TASK TO CARRY OUT -
Count how many lines below contain the word "Nondiscrimination", then give that number alone.

LISTED RECORDS -
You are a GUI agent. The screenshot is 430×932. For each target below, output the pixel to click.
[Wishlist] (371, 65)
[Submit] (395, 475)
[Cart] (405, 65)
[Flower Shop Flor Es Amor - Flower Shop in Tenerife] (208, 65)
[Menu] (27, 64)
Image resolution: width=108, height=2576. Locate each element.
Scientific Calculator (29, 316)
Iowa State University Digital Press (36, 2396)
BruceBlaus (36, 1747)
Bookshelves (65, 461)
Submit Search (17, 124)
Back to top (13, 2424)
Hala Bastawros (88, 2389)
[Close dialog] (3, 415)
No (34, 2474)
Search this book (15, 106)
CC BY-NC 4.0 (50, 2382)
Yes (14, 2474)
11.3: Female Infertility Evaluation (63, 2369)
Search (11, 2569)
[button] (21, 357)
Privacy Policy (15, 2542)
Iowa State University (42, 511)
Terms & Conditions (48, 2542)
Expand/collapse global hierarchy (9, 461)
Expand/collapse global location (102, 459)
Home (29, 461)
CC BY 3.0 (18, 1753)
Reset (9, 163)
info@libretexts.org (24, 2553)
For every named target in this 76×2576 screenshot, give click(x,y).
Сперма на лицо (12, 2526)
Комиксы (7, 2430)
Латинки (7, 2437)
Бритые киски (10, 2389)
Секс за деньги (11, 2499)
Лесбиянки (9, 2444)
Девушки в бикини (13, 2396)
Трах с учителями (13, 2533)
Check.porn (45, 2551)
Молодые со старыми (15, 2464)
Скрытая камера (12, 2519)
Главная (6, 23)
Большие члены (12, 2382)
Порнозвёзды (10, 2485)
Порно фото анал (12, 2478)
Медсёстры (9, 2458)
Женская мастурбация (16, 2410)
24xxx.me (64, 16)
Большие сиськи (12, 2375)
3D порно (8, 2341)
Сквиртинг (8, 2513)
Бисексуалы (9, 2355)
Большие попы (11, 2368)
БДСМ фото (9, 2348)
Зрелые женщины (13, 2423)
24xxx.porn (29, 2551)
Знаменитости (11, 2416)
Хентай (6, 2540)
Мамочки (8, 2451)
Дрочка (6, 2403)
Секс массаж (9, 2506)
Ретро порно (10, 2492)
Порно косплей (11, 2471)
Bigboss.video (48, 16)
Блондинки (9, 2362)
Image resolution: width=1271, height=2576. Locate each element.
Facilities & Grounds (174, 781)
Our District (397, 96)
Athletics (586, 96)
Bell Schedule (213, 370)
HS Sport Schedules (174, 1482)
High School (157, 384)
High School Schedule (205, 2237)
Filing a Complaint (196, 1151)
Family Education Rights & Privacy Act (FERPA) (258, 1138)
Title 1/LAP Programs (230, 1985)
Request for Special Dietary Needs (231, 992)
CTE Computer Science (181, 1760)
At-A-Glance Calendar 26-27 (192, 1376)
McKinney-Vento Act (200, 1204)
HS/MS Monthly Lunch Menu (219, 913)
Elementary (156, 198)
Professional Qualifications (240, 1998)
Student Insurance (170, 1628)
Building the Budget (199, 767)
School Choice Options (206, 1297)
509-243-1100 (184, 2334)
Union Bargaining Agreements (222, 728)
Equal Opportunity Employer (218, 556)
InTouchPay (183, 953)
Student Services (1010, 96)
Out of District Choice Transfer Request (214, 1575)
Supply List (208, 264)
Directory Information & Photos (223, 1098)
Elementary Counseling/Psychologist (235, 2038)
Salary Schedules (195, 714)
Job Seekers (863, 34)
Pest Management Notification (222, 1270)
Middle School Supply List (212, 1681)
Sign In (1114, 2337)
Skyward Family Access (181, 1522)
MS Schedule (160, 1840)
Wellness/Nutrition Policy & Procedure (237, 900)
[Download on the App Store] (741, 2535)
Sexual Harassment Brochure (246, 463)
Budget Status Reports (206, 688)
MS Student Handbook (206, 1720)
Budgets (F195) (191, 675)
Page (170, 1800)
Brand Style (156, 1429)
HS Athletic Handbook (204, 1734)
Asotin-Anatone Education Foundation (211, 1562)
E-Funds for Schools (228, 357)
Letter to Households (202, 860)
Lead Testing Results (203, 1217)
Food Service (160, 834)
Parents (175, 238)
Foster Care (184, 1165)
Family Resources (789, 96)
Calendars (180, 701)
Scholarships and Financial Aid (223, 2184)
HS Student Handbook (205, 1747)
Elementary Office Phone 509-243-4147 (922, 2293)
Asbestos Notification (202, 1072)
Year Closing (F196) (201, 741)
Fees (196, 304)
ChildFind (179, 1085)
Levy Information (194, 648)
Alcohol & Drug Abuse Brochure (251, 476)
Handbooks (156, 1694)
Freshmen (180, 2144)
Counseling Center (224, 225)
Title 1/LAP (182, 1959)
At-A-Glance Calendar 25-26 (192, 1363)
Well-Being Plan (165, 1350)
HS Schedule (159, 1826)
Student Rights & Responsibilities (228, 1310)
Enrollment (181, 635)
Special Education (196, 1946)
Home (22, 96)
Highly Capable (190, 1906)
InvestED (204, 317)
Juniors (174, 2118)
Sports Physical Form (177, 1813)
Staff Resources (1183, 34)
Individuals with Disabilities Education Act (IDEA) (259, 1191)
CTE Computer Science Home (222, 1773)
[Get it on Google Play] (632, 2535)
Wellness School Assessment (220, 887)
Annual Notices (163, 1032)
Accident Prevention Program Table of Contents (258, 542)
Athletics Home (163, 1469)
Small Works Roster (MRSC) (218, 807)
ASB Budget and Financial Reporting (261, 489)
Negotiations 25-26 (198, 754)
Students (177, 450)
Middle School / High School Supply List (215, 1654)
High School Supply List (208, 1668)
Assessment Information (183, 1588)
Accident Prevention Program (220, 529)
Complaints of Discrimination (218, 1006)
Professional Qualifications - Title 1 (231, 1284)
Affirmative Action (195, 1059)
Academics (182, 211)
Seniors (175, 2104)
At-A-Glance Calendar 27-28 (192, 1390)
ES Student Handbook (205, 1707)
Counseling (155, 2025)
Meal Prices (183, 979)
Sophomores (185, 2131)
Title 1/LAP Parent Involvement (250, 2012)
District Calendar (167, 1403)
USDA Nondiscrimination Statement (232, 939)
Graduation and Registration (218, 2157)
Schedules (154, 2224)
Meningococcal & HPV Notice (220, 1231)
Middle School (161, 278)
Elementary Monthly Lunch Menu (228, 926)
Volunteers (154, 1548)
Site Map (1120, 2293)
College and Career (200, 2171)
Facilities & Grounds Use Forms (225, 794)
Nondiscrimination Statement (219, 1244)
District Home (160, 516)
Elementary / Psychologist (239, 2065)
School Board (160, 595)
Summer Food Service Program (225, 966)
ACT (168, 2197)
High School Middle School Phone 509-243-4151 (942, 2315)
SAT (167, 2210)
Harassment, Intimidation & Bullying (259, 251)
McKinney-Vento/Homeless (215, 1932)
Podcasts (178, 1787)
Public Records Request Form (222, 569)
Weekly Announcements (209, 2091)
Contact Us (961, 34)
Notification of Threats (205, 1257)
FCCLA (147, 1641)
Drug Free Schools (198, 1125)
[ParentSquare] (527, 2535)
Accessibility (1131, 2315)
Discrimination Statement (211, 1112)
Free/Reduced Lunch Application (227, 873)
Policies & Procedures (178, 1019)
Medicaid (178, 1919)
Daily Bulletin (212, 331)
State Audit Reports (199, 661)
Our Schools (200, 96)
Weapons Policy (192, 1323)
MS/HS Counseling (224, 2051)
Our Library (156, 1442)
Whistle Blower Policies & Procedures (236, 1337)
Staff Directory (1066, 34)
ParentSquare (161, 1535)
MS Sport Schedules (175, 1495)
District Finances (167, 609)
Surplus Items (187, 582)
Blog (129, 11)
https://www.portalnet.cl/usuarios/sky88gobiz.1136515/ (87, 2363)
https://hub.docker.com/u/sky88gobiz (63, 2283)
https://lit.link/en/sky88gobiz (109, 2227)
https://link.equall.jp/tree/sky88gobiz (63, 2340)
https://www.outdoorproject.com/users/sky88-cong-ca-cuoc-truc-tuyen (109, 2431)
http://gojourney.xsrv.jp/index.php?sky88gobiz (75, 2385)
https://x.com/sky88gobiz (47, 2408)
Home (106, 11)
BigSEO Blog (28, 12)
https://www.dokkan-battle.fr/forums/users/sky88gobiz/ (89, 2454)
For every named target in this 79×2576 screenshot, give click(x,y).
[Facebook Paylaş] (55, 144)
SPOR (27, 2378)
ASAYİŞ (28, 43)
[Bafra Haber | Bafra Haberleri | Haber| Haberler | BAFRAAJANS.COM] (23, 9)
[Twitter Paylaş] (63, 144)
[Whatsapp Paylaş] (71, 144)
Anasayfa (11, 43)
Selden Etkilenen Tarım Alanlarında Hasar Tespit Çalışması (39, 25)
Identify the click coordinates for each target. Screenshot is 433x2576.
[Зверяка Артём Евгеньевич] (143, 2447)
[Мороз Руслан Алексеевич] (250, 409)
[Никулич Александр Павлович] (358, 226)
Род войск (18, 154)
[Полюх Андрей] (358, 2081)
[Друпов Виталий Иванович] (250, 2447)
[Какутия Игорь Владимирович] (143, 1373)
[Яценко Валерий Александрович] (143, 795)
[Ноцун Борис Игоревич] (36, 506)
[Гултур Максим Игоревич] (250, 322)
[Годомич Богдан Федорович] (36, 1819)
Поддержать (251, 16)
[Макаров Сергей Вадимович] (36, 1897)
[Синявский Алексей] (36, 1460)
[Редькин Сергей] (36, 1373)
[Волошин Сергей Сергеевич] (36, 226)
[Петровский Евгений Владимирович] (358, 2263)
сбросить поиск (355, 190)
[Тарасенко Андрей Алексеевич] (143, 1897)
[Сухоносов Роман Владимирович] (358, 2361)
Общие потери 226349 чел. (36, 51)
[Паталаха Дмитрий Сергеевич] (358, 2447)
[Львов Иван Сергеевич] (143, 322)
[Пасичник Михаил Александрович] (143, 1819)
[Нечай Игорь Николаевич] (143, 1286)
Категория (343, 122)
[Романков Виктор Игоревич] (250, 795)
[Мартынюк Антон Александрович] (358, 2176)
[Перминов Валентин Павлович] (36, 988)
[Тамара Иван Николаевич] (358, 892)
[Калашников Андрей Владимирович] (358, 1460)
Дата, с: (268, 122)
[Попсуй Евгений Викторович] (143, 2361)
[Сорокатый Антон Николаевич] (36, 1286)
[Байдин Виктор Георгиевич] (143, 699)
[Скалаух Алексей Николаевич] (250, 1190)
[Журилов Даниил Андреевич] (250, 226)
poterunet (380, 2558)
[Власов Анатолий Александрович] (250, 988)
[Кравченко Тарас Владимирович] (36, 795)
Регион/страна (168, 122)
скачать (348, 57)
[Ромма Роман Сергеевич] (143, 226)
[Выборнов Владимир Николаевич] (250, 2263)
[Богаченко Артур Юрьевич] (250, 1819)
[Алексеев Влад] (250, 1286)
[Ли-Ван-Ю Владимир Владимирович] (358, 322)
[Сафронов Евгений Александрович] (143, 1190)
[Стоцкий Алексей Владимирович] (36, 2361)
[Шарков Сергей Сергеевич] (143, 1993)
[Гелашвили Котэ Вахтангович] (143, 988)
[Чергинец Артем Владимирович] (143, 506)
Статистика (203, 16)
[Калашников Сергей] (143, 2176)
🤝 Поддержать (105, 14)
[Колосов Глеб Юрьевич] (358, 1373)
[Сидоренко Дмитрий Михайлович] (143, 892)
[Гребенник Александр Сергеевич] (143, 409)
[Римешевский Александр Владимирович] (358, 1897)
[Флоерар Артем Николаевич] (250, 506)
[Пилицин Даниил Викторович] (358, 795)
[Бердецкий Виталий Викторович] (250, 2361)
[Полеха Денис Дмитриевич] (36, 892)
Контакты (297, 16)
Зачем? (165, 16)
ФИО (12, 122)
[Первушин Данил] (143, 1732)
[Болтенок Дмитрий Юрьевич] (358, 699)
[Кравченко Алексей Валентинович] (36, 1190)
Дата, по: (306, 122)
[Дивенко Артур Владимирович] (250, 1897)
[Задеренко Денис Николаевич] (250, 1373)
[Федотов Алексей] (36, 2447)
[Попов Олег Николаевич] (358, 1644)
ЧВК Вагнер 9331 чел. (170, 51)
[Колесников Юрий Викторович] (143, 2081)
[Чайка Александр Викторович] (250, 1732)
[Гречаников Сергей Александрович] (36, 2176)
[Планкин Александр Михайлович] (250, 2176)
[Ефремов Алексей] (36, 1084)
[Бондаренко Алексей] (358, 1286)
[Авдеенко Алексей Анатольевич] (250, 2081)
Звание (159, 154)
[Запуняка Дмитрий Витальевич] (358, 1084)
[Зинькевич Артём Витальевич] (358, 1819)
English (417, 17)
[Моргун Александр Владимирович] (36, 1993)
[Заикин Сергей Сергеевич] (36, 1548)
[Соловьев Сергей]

THE ANSWER -
2